Interfaithfully: Finding gratitude in turbulent times

by Karen Sapio | Special to the Courier

On October 3, 1863, three months after more than 50,000 Americans died in the battle of Gettysburg, President Abraham Lincoln did a remarkable thing: he called upon the nation to set apart and observe the last Thursday of November next, as a day of Thanksgiving. 

It is not necessary to quote more of Lincoln’s Thanksgiving Proclamation here. One can read it in its entirety on numerous websites with just a few keystrokes. What this bit of history shows is that giving thanks in turbulent times is woven into the fabric of our national holiday.

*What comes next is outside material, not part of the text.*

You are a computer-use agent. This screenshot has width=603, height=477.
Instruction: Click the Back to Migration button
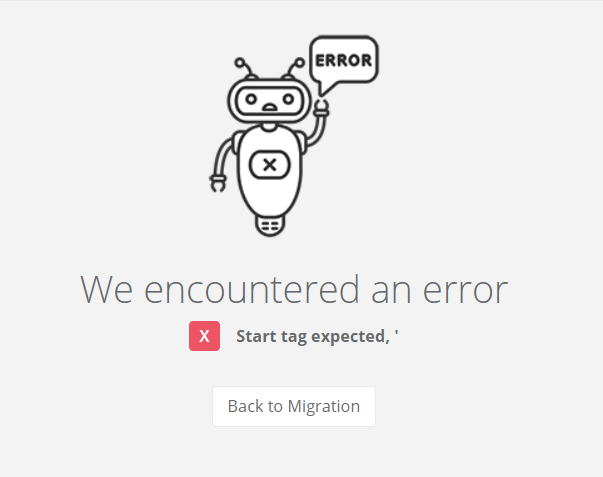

Perhaps Lincoln grasped intuitively what researchers have recently demonstrated. Gratitude is a hedge against despair. Several research projects in recent years, including The John Templeton Foundation’s 2018 “The Science of Gratitude” report, have noted that individuals and communities that intentionally cultivate gratitude tend to be more resilient, more connected to their neighbors and coworkers, and even experience better sleep than those who do not. Cultivating gratitude during difficult times activates both individual and communal capacities to persevere in the face of hardship and to navigate tough circumstances that require discernment and collaboration.

An early preaching mentor of mine once remarked that all Thanksgiving sermons can be summed up in one sentence: “We should be more grateful than we are!” But how do we cultivate gratitude? Telling ourselves or others to feel a certain way on command seldom produces the desired feeling.

Some who have researched gratitude suggest that it is helpful to think of gratitude not so much as a feeling but as a quality of attention. Practicing gratitude is the daily discipline of paying attention to beauty, courage, kindness, and wisdom when we see these around us. Practicing gratitude means cultivating our capacity to focus on those things that offer glimmers of hope and light amidst the shadows that may surround us. It is this quality of attention that may finally open our hearts to the emotions we associate with gratitude. To paraphrase another saying attributed to Abraham Lincoln, “We can focus on the outrage that the rose bush has thorns, or focus on the wonder that the thorn bush has roses.”

Sometimes gratitude arises within us spontaneously. More often it is hard. Gratitude may be a quality of attention, but we live in an age of distraction. The screens on our desks, on phones in our pockets, and on smart watches on our wrists tug at our attention and scatter it in a hundred different directions each hour. It is almost as if powerful forces want to pull our attention from those things that might cultivate gratitude in us as individuals or communities, to keep us from discovering the resilience, connection, and power of gratitude as a hedge against despair and anxiety. Who gains when we remain despairing and anxious? Who gains when we feel disconnected and powerless? Asking these questions moves gratitude from resilience to resistance.

As we approach Thanksgiving this year, being grateful may seem to require us to close our eyes to the immense suffering taking place in the world. Our interfaith community, particularly, has been carrying the heaviness of the conflict in Israel/Palestine where forces of terror and violence have wreaked devastation there and brought the evils of antisemitism and Islamophobia to the doorsteps of our friends and neighbors. However, if we view gratitude as actively opening our eyes to the deeper realities of compassion, beauty, and courage that violence cannot destroy, perhaps our gratitude will be the resistance that drives the shadows away and brings us together in the light.

Karen Sapio is a pastor at Claremont Presbyterian Church.